Byłam na targach ogrodniczych. Jak napiszę pracę z tekstologii to zabieram się za ogrodnictwo balkonowe :P Na razie mam śliczne gerberki w doniczce i nasiona tykwy :D
Godzilla - 26 Kwietnia 2009, 18:33

Ohoho, tykwa! A to wyrośnie w naszych warunkach? Mam na myśli doniczkę w mieszkaniu, bo na zewnątrz to chyba wykluczone?
Martva - 26 Kwietnia 2009, 19:00

Godzilla, wyrośnie, o ile lato nie będzie jakieś strasznie zimne :)
Ziemniak - 26 Kwietnia 2009, 19:24

Godzilla, moja sąsiadka hoduje tykwy na działce, są bardzo ładne i nic im się nie dzieje.
Godzilla - 26 Kwietnia 2009, 19:27

I dają takie zdrewniałe owoce?
Ziemniak - 26 Kwietnia 2009, 19:30

Tak, sąsiadka powiesiła sobie kilka mniejszych w mieszkaniu, w charakterze ozdóbek Po wypatroszeniu oczywiście ;P:
Kasiek - 26 Kwietnia 2009, 19:34

Tak, w mieszkaniu można hodować, ale to może wyrosnąć na 12 metrów podobno :P Może na balkonie? Byłąm z ciocią, ona ma działkę więc jej łatwiej :D Zobaczymy co z tego będzie :)
dzejes - 26 Kwietnia 2009, 22:34

Mięta Dzejesa update

Tak więc kupiłem skrzynkę na parapet, w skrzynce posadziłem: oregano, tymianek i miętę. Kupiłem w Obi takie duże krzaczki (względnie duże), oprócz mięty, którą kupiłem w innm markecie - doniczkę malutką z trzema badylkami. Jeden od razu zciachałem na herbatę. Po kilku tygodniach sytuacja następująca:
- tymianek rosnący w środku umiera,
- oregano bawi się w sosnę, czyli puszcza wyyysokie, pełznące po szybie wicie,
- mięta zarasta WSZYSTKO, w ciągu dwóch tygodni przebiła się przez wspomniany tymianek, teraz asymiluje oregano.

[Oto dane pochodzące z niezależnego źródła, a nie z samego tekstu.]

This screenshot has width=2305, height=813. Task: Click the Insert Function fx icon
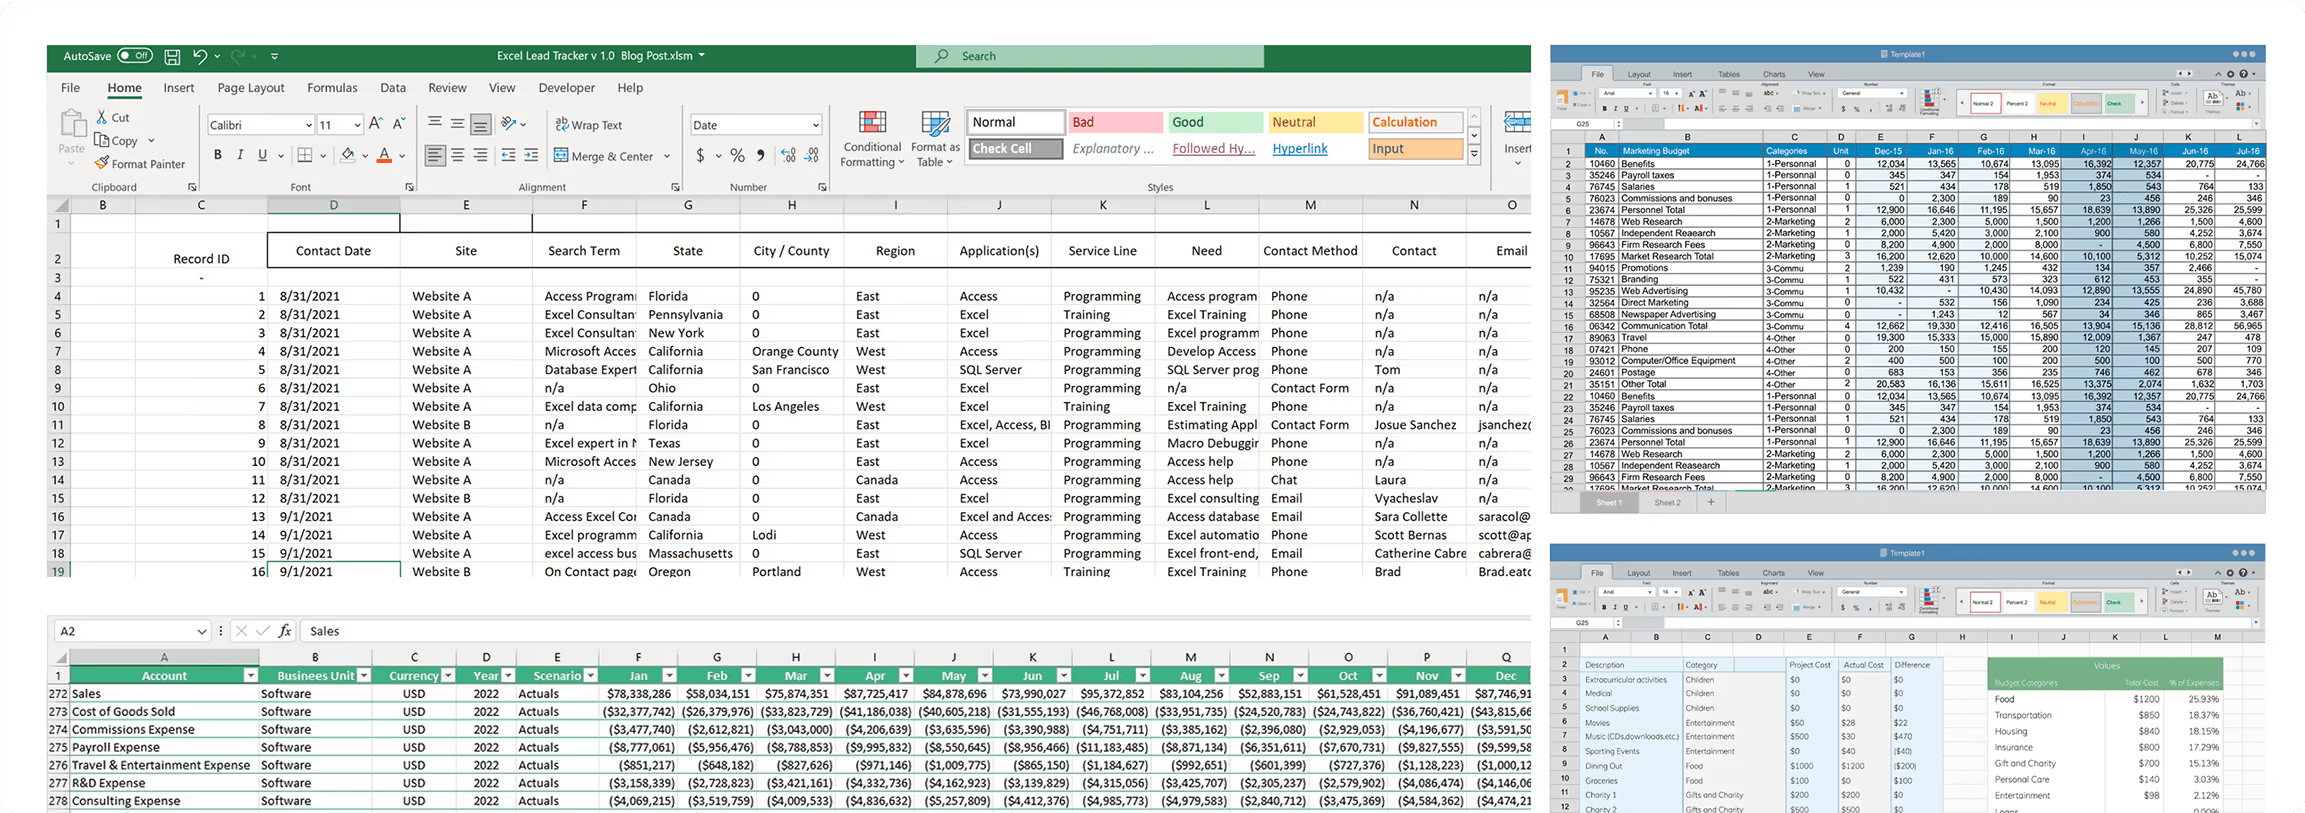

Boję się, że pewnej nocy zeżre mi psa.

merula - 27 Kwietnia 2009, 07:43

a ostrzegaliśmy :mrgreen:
Agi - 27 Kwietnia 2009, 07:56

merula, miałam napisać to samo, ale uznałam, że to takie "damskie" :wink: :mrgreen:
dzejes - 27 Kwietnia 2009, 11:44

Agi napisał/a
merula, miałam napisać to samo, ale uznałam, że to takie damskie :wink: :mrgreen:


Bój się Boga! Ktoś by jeszcze pomyślał, że jesteś kobietą! :mrgreen:

Martva - 27 Kwietnia 2009, 16:58

dzejes napisał/a
- tymianek rosnący w środku umiera,


Hmmm, może ma za mokro?

Cytat
- oregano bawi się w sosnę, czyli puszcza wyyysokie, pełznące po szybie wicie,


Może ma za ciemno?

Wkurzyłam mnie dziś moja rodzicielka, bo zastanawialiśmy się co jest nie tak z sadzonkami pomidorów, którym totalnie zasychają starsze liście. Uznałam że pewnie jakiś grzyb się przyplątał z niewydezynfekowaną ziemią kompostową i że obawiam się że nic z nich nie będzie. A mama że szkoda, myślała że w kompoście i torfie będzie im dobrze. W torfie, pytam, z tego dużego worka który kilka dni temu wysypałam pod wrzosy? Tak, owszem, z tego. pH 3,0. Aua.

Ziemniak - 27 Kwietnia 2009, 17:05

To teraz już wiesz, dlaczego pomidory mają takie kwaśne miny.
dzejes - 27 Kwietnia 2009, 17:29

Martva napisał/a
dzejes napisał/a
- tymianek rosnący w środku umiera,


Hmmm, może ma za mokro?


Niestety tymianek był na doczepkę, a mięta lubi mokro, przynajmniej z mych miesięcznych doświadczeń to wychodzi.
[quote="Martva"]
dzejes napisał/a

oregano bawi się w sosnę, czyli puszcza wyyysokie, pełznące po szybie wicie,


Może ma za ciemno?

Stoi na parapecie, gdzie słońce jest cały dzień. Raczej ma za dużo mięty dookoła.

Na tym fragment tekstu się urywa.